DIRECTIONS FOR THIS TASK:
Print exactly the lines starting at the one that contains "The height and" and ending at the last line of the listing below.

SUPPLIED MATERIAL:
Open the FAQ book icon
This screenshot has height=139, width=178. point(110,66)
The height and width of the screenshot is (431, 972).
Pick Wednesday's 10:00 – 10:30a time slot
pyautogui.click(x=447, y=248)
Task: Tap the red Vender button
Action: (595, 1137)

TASK OUTPUT:
The height and width of the screenshot is (431, 972).
Pick Wednesday's 10:00 – 10:30a time slot
pyautogui.click(x=447, y=248)
Task: Tap the red Vender button
Action: (595, 1137)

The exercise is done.